A Ana também lhe causa impressão a falta de privacidade social. “Ao fim de um mês já toda a gente sabia quem éramos, o que fazíamos, onde morávamos, onde trabalhávamos… e nós não conhecemos as pessoas. Dão muita importância a coisas que em Lisboa já não se dá”. A perda de identidade é outro aspecto apontado por todos. Parece que o campo quer ser cidade. “Temos de propor-nos a encontrar essa dimensão mais autêntica, porque há uma sede de outra coisa”, constata Mafalda. E Frederico complementa: “As pessoas que vivem nos territórios rurais tendem muito para o modelo suburbano. As miúdas de Viseu vestem-se como as de Almada e Odivelas. Há uma descaracterização e uma vergonha de assumir a identidade. Uma pessoa que tem as suas origens no campo tem dificuldade em valorizá-las”.

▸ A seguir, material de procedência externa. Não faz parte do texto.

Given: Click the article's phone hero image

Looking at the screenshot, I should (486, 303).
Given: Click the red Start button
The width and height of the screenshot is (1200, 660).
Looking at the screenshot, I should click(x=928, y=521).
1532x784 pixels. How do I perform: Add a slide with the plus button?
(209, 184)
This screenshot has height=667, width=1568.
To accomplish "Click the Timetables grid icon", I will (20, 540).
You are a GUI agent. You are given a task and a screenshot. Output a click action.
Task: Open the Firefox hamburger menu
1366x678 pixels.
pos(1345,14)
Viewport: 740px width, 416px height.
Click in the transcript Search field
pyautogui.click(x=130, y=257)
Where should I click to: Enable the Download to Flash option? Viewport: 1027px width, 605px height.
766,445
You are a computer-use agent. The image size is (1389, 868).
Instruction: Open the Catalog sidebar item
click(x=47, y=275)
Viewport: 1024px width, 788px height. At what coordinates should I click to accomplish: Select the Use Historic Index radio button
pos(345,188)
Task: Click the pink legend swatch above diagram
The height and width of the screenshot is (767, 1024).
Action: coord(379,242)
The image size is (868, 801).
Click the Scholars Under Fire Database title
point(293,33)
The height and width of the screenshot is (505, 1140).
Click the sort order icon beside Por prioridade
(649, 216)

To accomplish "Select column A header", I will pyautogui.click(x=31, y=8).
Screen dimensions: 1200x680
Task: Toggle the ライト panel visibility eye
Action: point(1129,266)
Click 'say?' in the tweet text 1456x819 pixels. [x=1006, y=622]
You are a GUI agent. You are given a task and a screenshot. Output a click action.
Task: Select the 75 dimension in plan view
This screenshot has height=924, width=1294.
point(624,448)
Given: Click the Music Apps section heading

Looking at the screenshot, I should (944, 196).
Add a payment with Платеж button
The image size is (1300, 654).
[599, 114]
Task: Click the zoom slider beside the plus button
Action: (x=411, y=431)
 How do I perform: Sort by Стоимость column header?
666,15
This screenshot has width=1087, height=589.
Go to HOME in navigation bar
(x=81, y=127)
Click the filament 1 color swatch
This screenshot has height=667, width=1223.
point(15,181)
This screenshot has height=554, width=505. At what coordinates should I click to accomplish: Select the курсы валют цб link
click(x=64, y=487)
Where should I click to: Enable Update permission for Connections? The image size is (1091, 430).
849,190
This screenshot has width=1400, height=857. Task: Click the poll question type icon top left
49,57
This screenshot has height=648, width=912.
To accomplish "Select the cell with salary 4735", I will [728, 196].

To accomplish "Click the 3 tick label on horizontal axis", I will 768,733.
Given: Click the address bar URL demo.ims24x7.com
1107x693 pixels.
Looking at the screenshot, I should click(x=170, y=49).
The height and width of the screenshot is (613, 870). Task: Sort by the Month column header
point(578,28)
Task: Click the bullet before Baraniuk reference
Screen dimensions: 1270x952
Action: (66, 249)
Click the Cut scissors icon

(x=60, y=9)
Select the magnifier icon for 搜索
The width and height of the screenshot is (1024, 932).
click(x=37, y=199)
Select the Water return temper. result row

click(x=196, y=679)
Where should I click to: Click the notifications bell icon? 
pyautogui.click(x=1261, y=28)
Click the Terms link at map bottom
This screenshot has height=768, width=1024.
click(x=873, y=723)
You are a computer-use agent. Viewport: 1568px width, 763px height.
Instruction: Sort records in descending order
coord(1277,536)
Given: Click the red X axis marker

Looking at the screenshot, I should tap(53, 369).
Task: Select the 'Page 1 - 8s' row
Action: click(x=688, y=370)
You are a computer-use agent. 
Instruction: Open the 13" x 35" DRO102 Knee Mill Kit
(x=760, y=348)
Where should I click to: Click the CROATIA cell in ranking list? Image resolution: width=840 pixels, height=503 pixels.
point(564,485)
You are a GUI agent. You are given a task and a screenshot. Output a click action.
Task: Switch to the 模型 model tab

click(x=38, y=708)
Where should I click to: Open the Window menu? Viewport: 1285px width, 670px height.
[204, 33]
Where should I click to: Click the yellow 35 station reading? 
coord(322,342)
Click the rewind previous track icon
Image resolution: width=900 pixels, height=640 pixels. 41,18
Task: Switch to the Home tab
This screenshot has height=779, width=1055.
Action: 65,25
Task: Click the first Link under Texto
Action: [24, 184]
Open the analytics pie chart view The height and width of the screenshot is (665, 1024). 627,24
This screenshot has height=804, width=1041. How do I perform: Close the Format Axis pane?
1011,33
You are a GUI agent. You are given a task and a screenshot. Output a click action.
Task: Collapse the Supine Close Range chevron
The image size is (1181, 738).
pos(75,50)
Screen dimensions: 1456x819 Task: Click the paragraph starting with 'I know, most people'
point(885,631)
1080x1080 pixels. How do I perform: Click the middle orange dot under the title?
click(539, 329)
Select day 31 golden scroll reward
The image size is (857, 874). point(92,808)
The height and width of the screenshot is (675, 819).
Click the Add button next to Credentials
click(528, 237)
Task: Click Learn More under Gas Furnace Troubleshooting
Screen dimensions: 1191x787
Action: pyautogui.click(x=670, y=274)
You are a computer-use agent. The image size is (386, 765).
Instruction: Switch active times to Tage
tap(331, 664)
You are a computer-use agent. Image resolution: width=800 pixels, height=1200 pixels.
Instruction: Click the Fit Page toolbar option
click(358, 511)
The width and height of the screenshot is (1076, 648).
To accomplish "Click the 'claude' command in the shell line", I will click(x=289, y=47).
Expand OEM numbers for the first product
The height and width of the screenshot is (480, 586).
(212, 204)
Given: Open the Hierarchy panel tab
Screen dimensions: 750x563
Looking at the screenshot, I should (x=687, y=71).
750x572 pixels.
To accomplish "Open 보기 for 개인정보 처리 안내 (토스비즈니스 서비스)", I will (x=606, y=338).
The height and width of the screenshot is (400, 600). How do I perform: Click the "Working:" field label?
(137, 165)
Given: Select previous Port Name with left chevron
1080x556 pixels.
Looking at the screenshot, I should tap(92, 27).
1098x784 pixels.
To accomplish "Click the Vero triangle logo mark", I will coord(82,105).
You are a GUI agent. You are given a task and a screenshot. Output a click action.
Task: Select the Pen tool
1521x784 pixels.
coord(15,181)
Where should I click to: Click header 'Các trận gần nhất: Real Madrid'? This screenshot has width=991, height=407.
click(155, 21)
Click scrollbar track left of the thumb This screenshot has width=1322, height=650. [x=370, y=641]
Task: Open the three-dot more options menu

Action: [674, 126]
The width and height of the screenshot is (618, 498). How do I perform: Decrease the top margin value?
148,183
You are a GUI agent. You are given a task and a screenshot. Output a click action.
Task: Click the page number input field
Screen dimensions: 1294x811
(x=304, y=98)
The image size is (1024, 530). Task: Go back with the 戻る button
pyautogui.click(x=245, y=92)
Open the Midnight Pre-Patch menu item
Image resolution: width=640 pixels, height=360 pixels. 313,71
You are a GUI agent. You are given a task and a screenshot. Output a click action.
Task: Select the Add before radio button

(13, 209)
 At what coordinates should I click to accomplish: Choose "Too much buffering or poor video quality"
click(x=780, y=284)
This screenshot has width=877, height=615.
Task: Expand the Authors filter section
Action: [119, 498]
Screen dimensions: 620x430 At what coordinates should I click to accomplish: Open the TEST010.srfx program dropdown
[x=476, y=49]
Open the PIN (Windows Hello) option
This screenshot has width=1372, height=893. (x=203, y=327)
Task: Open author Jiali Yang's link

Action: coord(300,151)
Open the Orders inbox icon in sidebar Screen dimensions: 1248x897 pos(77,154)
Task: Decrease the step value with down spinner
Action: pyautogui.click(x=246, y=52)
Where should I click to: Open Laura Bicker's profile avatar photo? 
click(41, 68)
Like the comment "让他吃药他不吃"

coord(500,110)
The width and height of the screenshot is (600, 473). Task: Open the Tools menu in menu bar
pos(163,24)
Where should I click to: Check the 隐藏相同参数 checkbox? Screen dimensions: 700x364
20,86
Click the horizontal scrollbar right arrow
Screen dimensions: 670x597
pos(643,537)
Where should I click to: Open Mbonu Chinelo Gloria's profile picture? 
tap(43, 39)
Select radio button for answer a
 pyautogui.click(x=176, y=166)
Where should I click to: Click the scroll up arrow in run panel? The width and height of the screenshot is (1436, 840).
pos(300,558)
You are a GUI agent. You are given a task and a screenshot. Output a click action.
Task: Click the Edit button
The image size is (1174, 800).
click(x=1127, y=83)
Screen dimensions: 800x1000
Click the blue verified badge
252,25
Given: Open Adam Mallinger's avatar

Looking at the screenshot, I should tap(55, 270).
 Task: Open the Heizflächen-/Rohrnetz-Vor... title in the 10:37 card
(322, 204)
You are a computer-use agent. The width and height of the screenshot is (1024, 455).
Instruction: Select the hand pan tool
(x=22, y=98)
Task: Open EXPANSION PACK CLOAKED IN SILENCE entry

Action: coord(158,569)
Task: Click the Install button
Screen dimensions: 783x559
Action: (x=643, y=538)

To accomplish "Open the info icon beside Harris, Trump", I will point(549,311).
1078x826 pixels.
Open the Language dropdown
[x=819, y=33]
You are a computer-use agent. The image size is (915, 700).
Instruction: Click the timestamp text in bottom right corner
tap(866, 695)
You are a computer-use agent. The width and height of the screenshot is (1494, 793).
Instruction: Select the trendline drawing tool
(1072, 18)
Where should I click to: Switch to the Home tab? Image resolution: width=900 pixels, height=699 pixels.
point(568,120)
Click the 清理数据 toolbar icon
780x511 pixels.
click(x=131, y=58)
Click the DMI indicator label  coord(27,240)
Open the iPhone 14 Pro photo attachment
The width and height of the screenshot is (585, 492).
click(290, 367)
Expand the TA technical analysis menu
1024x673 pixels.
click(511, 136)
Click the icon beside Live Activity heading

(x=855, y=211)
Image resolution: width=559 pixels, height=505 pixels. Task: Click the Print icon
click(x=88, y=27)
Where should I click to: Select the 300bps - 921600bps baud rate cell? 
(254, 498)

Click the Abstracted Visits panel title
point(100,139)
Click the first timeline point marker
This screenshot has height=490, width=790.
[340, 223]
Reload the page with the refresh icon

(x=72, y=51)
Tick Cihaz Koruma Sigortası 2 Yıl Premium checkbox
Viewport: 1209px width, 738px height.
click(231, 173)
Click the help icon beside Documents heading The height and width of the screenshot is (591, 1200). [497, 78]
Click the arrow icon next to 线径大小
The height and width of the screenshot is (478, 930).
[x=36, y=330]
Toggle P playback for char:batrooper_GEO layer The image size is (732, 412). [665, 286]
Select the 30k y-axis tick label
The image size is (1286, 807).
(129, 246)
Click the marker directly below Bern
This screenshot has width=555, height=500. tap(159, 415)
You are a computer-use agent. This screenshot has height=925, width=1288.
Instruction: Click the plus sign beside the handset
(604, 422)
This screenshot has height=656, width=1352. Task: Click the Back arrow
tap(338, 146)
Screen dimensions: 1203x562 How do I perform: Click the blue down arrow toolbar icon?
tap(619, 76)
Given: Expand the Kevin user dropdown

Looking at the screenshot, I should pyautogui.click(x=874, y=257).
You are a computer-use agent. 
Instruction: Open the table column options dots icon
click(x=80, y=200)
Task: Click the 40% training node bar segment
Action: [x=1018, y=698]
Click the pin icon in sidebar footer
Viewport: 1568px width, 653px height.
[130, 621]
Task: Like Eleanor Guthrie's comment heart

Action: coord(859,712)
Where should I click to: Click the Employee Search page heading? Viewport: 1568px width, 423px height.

Questionados em relação ao que têm mais saudades de Lisboa e que gostariam de teletransportar para as suas novas moradas, rapidamente imaginam. Ana Cotrim traria a praia, Pedro Varandas uma mega loja de bricolage, construção e jardinagem, Mafalda Milhões o Teatro Nacional D. Maria e Frederico Lucas, simplesmente, os amigos. Pesando os prós e os contras, nenhum deles voltaria agora à cidade. Pedro deixa apenas uma das razões: “Levantar-me de manhã, tomar o pequeno-almoço e vir beber o meu café para o alpendre, com esta calma e os pássaros de fundo… Tenho a certeza que haveria milhares de pessoas que dariam muito para ter isto…”.